• [Complete the following]:
1. In the ZooKeeper thread, where is the existing documentation for this feature said to be?
2. Reproduce word for word the stretch of the ZooKeeper thread from "Really happy to" through "next steps. Thanks.".
====== Given text ======
Re: ZOOKEEPER-107 - Allow dynamic changes to server cluster membership

2010-05-03 Thread Henry Robinson

Hi Vishal -

Great that you're interested in contributing! This would be a really neat
feature to get into ZK.

The documentation that exists is essentially all on the JIRA. I had a patch
that 'worked' but was nowhere near commit-ready. I'm trying to dig it up,
but it appears it may have gone to the great bit-bucket in the sky. Trunk
has moved sufficiently that a new patch would be required anyhow.

There were two main difficulties with this issue. The first is changing the
voting protocol to cope with changes in views. Since proposals are
pipelined, the leader needs to keep track of what the view was that should
vote for a proposal. IIRC, the other subtlety is making sure that when a
view change is proposed, a quorum of votes is received from both the
outgoing view and the incoming one. Otherwise it's possible to transition to
a 'dead' view in which no progress can be made.

The second is to figure out the metadata management - how do we 'find'
ZooKeeper servers if the ensemble may have moved onto a completely separate
set of machines? That is, if the original ensemble was on A, B, C and the
current ensemble is D, E, F - where do we look to find where the ensemble is
located?

The first is a solved issue, the second is more a matter of taste than
designing distributed protocols.

Really happy to help with this issue - I'd love to see it get resurrected.

cheers,
Henry

On 3 May 2010 07:25, Vishal K vishalm...@gmail.com wrote:

 Hi Henry,

 I just commented on the Jira. I would be happy to contribute.
 Please advise on the current status and next steps. Thanks.

 Regards,
 -Vishal




-- 
Henry Robinson
Software Engineer
Cloudera
415-994-6679

Re: ZOOKEEPER-107 - Allow dynamic changes to server cluster membership

2010-05-03 Thread Henry Robinson

Hi Vishal -

That's right - design, not implementation!

I'd encourage you to share a design document once you feel you understand
exactly what's required. This is probably going to be complex patch and
reviewers will need a study guide :)

cheers,
Henry

On 3 May 2010 10:26, Vishal Kher vishalm...@gmail.com wrote:

 Hi Henry,

 Thanks for the info. I will spend some more time to understand the issues
 before starting with the implementation. I will let you know if I have any
 questions (which I am sure I will).

 Just to clarify, by solved issue you mean from design perspective and not
 from implementation right?
 Regards,
 -Vishal
 On Mon, May 3, 2010 at 1:16 PM, Henry Robinson he...@cloudera.com wrote:

  Hi Vishal -
 
  Great that you're interested in contributing! This would be a really neat
  feature to get into ZK.
 
  The documentation that exists is essentially all on the JIRA. I had a
 patch
  that 'worked' but was nowhere near commit-ready. I'm trying to dig it up,
  but it appears it may have gone to the great bit-bucket in the sky. Trunk
  has moved sufficiently that a new patch would be required anyhow.
 
  There were two main difficulties with this issue. The first is changing
 the
  voting protocol to cope with changes in views. Since proposals are
  pipelined, the leader needs to keep track of what the view was that
 should
  vote for a proposal. IIRC, the other subtlety is making sure that when a
  view change is proposed, a quorum of votes is received from both the
  outgoing view and the incoming one. Otherwise it's possible to transition
  to
  a 'dead' view in which no progress can be made.
====== Provided information ======
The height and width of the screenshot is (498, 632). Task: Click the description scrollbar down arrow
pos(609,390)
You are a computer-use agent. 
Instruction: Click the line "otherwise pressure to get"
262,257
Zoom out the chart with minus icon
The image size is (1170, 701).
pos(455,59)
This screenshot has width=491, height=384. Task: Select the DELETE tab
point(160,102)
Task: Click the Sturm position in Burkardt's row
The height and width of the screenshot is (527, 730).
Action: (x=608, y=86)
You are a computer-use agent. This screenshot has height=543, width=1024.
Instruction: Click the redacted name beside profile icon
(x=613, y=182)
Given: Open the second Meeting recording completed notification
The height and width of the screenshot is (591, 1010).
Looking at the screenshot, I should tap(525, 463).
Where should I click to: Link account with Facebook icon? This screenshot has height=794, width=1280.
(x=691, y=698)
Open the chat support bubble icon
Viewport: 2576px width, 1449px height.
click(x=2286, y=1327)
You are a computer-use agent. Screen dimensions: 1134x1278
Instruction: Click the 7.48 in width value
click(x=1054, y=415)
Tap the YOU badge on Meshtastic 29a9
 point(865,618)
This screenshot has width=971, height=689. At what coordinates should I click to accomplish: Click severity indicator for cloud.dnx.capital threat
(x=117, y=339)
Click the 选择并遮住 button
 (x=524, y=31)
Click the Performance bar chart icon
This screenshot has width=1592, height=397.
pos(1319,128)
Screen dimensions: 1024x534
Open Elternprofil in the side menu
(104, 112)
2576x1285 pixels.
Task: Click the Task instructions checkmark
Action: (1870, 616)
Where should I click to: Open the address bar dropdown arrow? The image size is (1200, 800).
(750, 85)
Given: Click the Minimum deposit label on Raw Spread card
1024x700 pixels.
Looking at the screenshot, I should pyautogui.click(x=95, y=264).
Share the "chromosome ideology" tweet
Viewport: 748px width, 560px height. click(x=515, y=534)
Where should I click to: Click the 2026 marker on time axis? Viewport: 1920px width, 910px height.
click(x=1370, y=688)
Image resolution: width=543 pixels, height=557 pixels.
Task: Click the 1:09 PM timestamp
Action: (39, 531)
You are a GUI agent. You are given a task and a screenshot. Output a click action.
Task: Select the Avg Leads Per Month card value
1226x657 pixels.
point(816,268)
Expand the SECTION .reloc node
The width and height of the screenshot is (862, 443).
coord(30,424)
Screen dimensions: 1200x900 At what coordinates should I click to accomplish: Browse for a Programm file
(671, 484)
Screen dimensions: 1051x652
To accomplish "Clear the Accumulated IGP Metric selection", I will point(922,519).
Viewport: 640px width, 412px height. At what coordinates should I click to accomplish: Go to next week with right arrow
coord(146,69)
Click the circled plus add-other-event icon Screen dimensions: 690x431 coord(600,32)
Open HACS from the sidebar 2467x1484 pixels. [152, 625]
======
• [Complete answers]:
1. It is essentially all on the JIRA.

2.
Really happy to help with this issue - I'd love to see it get resurrected.

cheers,
Henry

On 3 May 2010 07:25, Vishal K vishalm...@gmail.com wrote:

 Hi Henry,

 I just commented on the Jira. I would be happy to contribute.
 Please advise on the current status and next steps. Thanks.